Here's a link to O-Bob's reference to "Gary Harrington".
http://www.mnn.com/your-home/at-home/blo...r-sentence
Living in Puna, the idea that rainwater falling on my land belongs to someone else seems obscene.

Aloha aina, aloha kai

Like I said , it's about owning the water, ie privatizing your drinking water ,


"Apparently, once upon a time, the state did indeed allow Harrington — code name: “Rain Man" — to collect water in his reservoirs. However, officials reversed their decision the same year, 2003(This probably when privatization interests got wind of all that water) , that the three permits were issued, citing a 1925 law that states the city of Medford holds all exclusive rights to "core sources of water" in the Big Butte Creek watershed and its tributaries.

http://www.mailtribune.com/apps/pbcs.dll.../207150336

Harrington said he stores the water mainly for fire protection.

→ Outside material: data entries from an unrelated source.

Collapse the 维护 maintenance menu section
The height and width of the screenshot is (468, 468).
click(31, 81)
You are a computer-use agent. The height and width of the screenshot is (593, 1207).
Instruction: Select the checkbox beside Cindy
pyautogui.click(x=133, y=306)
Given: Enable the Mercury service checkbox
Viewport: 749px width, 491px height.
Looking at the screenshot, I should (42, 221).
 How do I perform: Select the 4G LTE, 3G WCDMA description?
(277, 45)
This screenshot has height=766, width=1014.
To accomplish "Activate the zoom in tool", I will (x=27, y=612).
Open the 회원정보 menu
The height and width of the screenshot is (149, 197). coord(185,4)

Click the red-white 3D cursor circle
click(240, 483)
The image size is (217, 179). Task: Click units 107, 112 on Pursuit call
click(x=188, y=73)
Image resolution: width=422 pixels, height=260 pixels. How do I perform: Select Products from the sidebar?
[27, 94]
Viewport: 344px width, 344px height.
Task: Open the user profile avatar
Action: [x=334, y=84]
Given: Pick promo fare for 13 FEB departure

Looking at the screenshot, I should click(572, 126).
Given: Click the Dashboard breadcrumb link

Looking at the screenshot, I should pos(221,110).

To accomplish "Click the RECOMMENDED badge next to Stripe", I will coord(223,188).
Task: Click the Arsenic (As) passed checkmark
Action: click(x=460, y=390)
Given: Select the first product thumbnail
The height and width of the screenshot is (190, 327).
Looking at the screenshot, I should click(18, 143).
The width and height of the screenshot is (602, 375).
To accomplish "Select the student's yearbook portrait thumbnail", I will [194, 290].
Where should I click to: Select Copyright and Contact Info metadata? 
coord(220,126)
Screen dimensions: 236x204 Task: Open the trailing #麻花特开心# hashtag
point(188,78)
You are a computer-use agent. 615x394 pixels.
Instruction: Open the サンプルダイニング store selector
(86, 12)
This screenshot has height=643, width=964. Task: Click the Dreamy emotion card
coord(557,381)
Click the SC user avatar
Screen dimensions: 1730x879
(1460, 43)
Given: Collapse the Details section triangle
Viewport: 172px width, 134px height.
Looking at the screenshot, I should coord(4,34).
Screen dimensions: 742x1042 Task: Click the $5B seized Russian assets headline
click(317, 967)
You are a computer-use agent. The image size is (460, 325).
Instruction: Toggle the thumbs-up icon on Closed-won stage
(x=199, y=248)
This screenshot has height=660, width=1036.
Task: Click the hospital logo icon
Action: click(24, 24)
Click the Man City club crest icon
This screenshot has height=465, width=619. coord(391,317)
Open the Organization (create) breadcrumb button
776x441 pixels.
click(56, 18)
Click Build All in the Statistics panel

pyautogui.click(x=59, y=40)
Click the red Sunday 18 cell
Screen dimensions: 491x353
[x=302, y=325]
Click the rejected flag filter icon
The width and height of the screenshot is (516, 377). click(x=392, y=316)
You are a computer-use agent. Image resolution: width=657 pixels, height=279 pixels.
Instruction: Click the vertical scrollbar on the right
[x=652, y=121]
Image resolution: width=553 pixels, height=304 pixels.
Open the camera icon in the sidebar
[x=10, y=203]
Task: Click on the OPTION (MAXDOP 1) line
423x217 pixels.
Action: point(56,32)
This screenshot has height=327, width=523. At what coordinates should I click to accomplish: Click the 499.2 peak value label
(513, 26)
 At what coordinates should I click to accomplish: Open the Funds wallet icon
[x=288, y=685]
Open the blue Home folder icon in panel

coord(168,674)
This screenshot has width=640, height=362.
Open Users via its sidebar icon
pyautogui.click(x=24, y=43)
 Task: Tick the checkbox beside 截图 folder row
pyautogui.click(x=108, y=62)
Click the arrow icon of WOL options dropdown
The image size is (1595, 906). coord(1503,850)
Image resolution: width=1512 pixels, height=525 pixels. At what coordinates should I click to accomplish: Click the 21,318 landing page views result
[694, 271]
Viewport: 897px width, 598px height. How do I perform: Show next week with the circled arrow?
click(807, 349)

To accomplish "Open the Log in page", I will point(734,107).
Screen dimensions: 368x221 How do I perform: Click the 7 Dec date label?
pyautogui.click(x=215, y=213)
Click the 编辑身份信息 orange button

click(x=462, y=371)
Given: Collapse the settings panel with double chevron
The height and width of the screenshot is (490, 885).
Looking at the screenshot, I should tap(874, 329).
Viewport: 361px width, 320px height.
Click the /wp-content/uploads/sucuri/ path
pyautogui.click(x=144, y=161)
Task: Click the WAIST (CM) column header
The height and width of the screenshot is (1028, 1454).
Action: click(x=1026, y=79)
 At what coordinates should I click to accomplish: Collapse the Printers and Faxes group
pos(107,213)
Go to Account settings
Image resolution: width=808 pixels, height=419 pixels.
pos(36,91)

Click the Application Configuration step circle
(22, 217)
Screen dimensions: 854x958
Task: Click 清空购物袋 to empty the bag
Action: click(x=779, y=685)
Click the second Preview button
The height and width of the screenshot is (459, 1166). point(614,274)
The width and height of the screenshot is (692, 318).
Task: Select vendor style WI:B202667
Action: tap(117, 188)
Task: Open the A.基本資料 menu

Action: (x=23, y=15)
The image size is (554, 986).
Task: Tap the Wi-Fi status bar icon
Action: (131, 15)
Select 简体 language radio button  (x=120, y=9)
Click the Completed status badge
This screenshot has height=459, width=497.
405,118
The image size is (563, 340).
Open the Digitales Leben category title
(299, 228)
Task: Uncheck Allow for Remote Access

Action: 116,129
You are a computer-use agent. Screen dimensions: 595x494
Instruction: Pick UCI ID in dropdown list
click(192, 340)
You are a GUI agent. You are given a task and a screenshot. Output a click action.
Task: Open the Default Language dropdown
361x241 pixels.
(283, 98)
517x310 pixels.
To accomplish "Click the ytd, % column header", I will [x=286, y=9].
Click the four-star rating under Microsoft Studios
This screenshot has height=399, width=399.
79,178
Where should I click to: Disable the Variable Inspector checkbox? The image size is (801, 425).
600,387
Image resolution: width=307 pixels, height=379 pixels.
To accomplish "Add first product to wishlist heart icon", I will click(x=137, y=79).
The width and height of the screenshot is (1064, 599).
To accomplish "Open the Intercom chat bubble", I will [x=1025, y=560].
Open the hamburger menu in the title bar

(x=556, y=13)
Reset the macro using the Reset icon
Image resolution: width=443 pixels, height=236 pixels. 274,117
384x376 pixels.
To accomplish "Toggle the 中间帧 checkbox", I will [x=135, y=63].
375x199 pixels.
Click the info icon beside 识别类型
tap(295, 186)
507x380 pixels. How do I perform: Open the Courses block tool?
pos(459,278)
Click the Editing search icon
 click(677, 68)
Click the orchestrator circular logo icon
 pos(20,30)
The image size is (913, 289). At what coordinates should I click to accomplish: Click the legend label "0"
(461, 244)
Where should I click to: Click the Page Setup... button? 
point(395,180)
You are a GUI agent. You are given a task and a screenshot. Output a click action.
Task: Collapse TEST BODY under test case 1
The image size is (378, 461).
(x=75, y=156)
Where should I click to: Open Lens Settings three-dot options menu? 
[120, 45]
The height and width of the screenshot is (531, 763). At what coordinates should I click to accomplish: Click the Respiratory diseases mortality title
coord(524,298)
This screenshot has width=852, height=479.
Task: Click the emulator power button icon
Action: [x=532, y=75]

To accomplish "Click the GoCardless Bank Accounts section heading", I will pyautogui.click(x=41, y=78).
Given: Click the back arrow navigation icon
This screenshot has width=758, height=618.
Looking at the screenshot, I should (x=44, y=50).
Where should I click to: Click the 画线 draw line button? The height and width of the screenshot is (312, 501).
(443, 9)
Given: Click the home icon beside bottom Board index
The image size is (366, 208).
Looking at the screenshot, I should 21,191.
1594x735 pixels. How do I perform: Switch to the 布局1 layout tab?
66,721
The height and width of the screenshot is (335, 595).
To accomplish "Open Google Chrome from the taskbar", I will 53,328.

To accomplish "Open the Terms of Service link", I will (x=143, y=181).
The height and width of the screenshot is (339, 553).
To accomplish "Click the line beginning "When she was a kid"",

Harrington objects to the way the Oregon Water Resources Department interprets a 1925 state law granting the commission broad water rights to the Big Butte Creek Basin and believes he's been singled out for prosecution amid other pond owners in the basin.

"When it comes to the point where a rural landowner can't catch rainwater that falls on his land to protect his property, it's gone too far," Harrington said.

"This should serve as a dire warning to all pond owners."

Big Butte Creek
Big Butte Creek is a 12-mile-long (19 km) tributary of the Rogue River in the U.S. state of Oregon. [/b]It drains approximately 245 square miles (635 km2) of Jackson County.[/b] Its two forks, the North Fork and the South Fork, both begin high in the Cascade Range near Mount McLoughlin. Flowing predominantly west, they meet near the city of Butte Falls. The main stem flows generally northwest until it empties into the Rogue River near McLeod, about one mile southwest of William L. Jess Dam and Lost Creek Lake.